Over the past four decades, John Buck has created a large and significant body of artwork, made up of woodblock prints, sculpture and three-dimensional wood panels. Comprised of over 40 artworks, including several pieces from Bucks little-known series of glass jars, this exhibition is the first large-scale museum survey of the artists work since 1993 and will be on view at Bellevue Arts Museum
from November 3, 2009 to February 28, 2010. The exhibition also features raw printing blocks and prints in different stages of completion that illuminate Bucks printing process.
Visually complex, Bucks art is saturated with a deep richness of images, icons, symbols, and motifs and an intensely lyrical and authentic evocation of both the natural and social worlds. A master carver, all of the artists work is grounded first in wood carving, and then expands toward large and unique woodblock prints, monumental wood sculptures and unusually colorful, shadowbox-like wood panels.
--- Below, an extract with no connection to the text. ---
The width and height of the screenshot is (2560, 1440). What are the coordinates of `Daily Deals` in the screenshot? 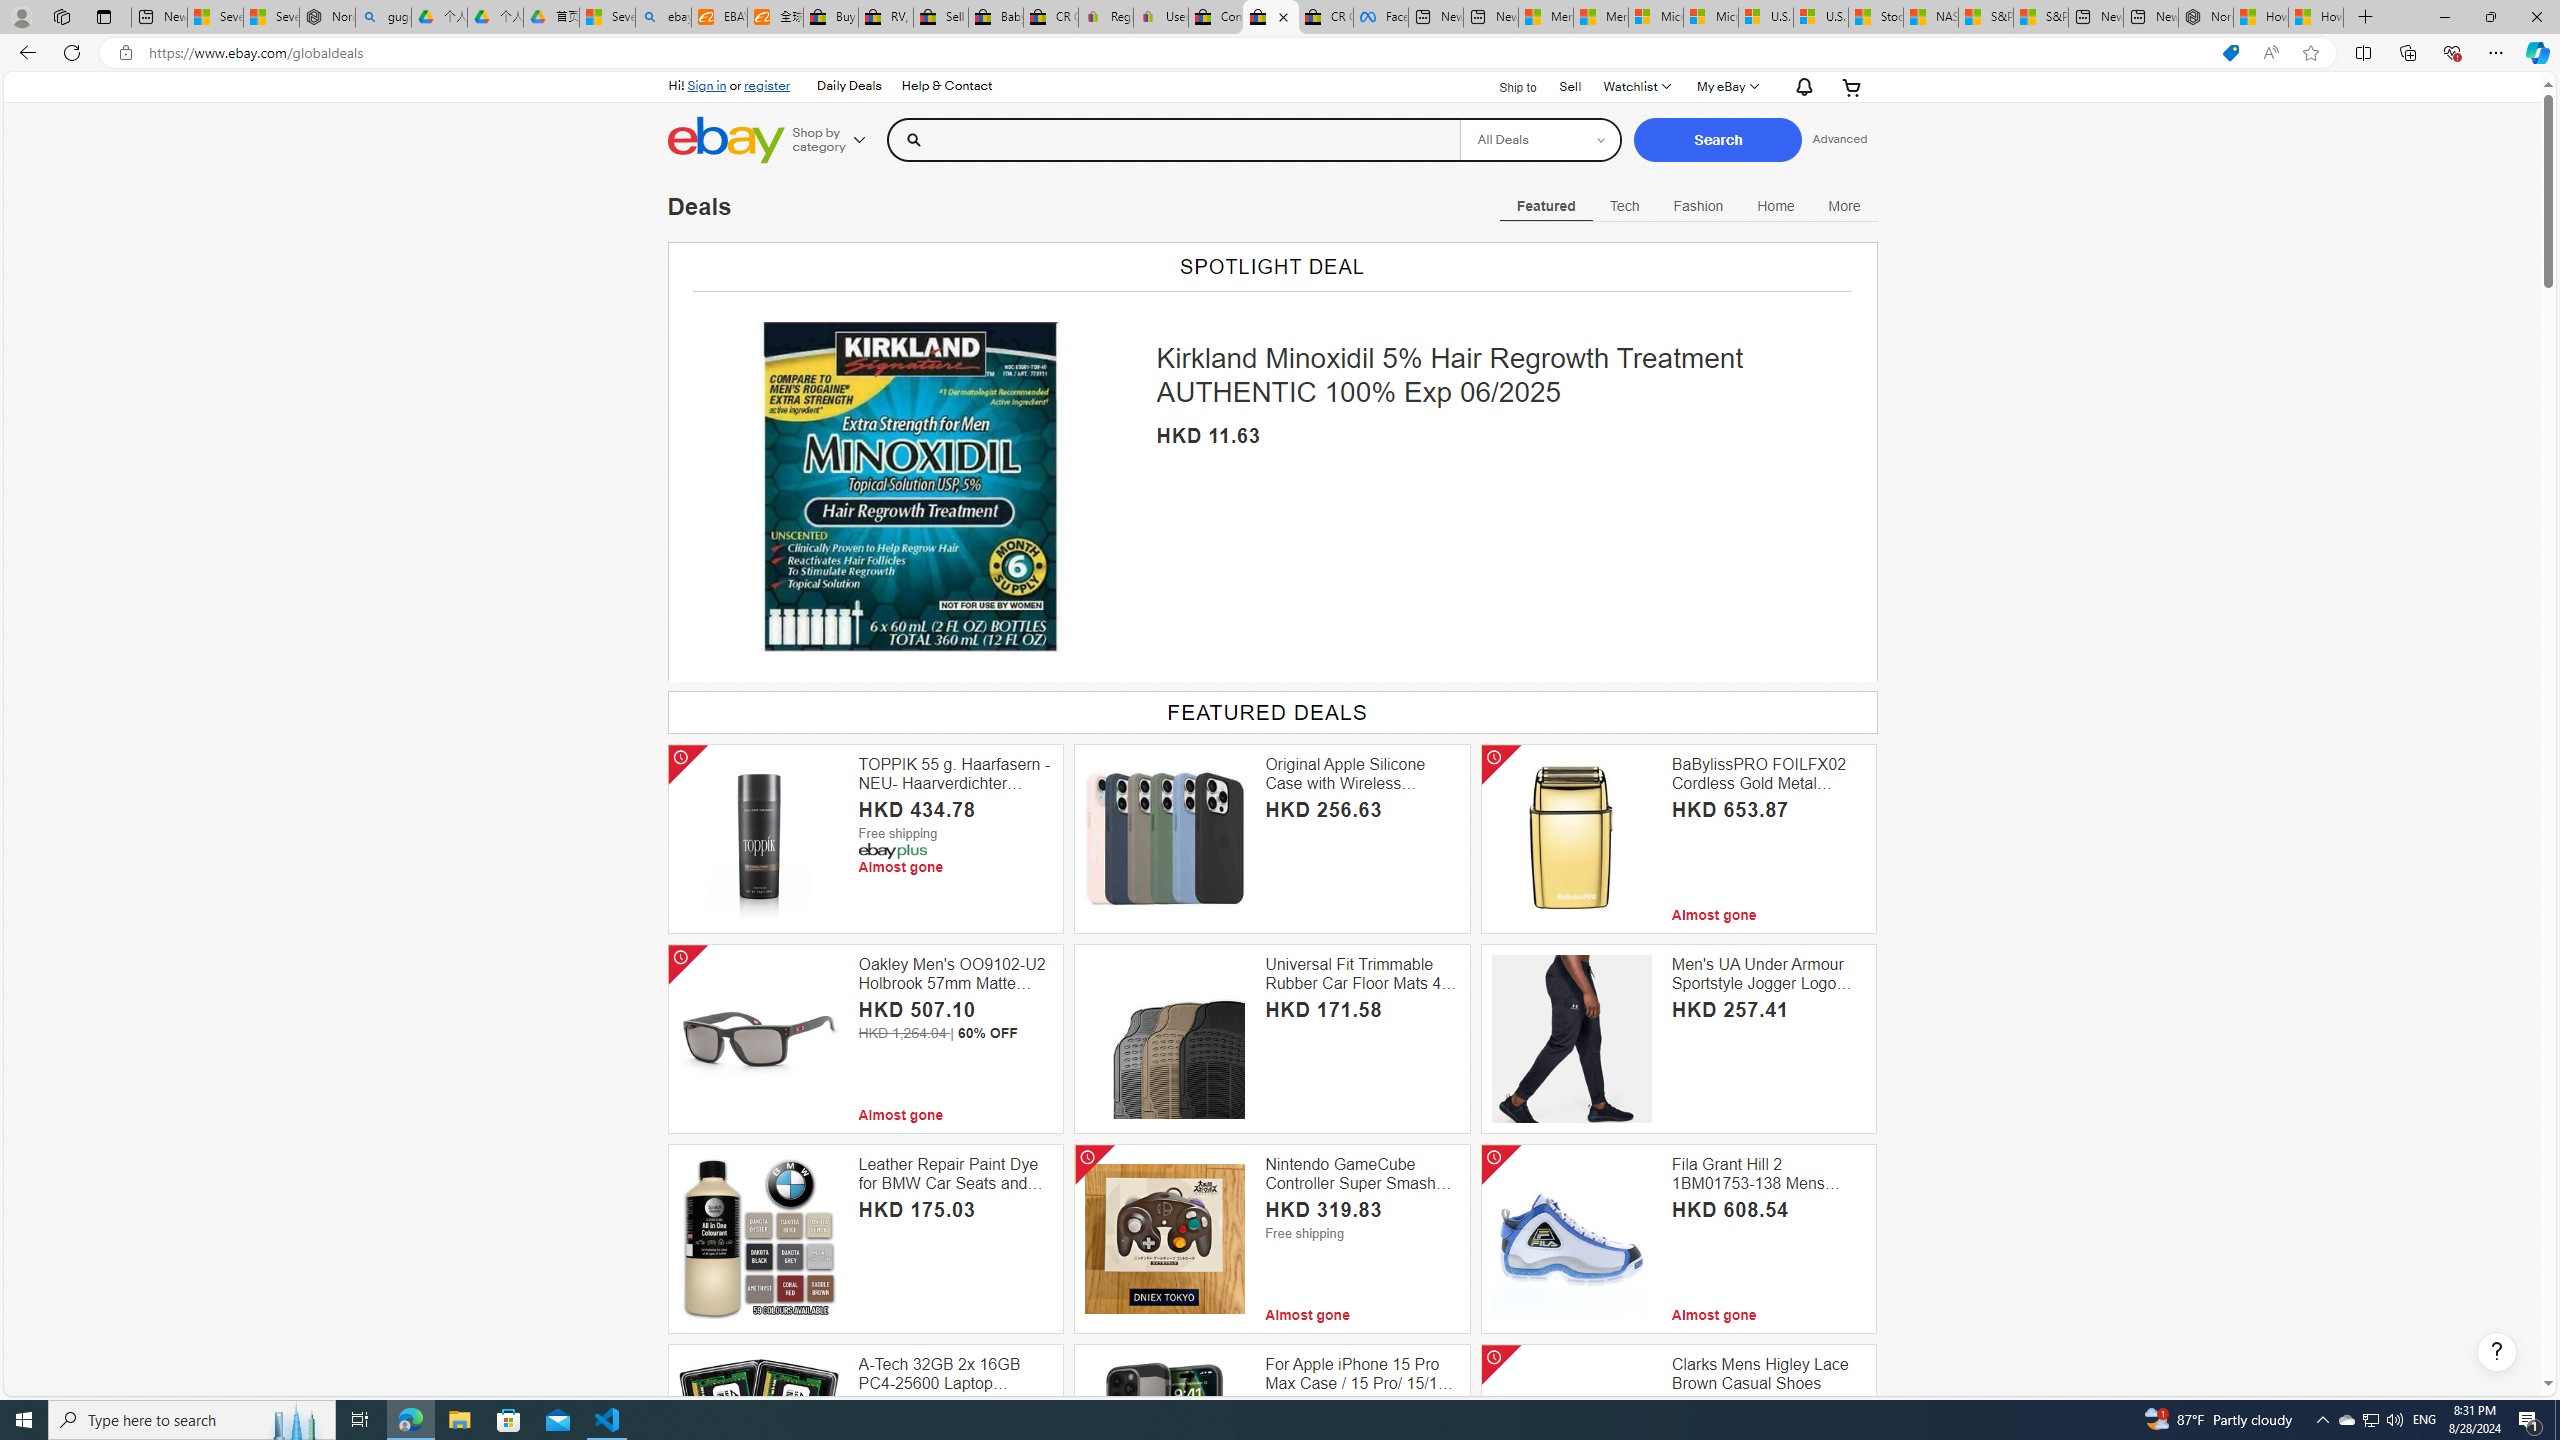 It's located at (848, 86).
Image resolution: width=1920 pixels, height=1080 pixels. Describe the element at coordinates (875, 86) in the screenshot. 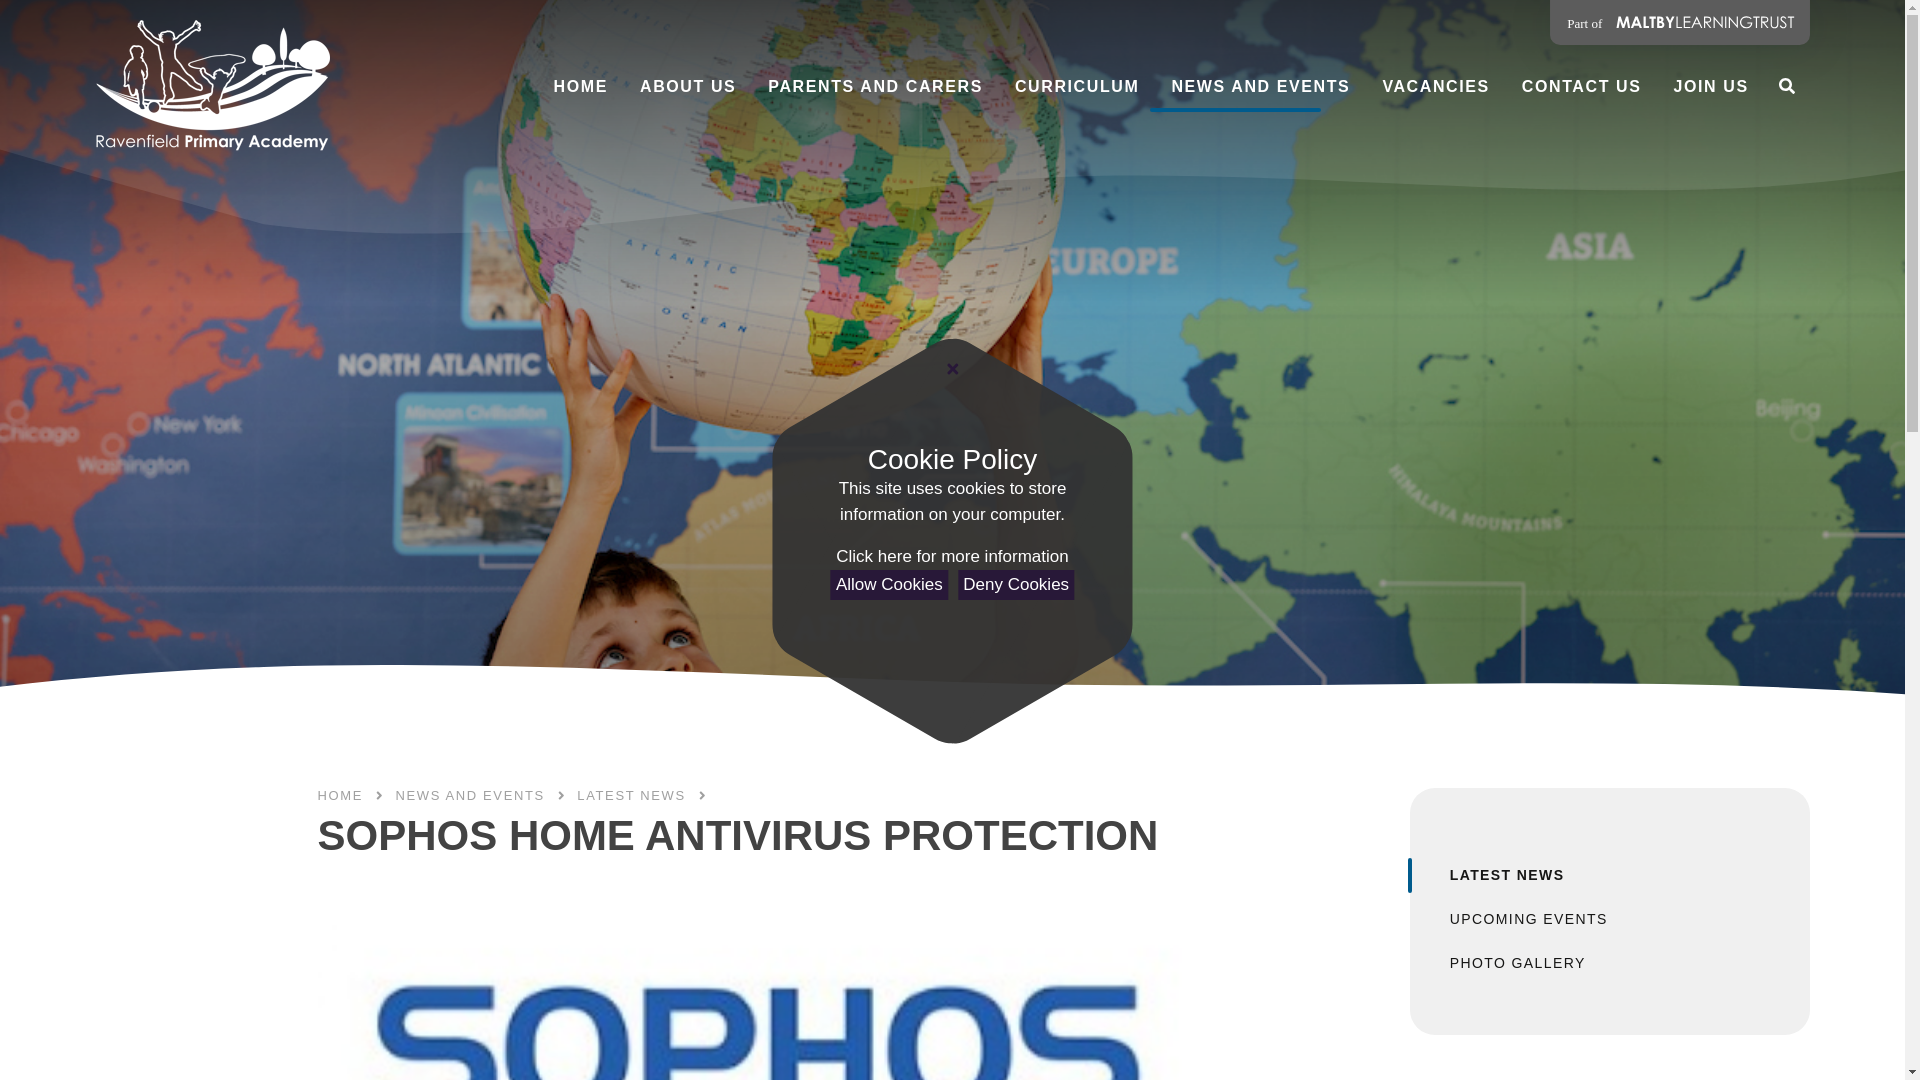

I see `PARENTS AND CARERS` at that location.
Recalling graffiti art, cartoons and political broadsides, Bucks sculptures draw from and comment on popular culture. My work is inspired by contemporary issues as well as primitive and folk art of many cultures. Wood carving and assemblages are found in practically all cultures and I find the connection inspiring, the artist explains.
John Buck was born in Ames, IA in 1946. He received his BFA from Kansas City Art Institute in 1968, followed by a short period in which he studied at Skowhegan School of Painting and Sculpture in Skowhegan, ME. In 1972, he completed his MFA at the University of California, Davis, where he met his wife, artist Deborah Butterfield. Since the completion of his MFA, Buck has held four teaching positions, both abroad and in the United States. Most recently, Buck was an Assistant Professor of Sculpture for Montana State University in Bozeman, MT from 1976 to 1990. Buck and Butterfield divide their time between a ranch in Bozeman, MT and studios on the island of Hawaii.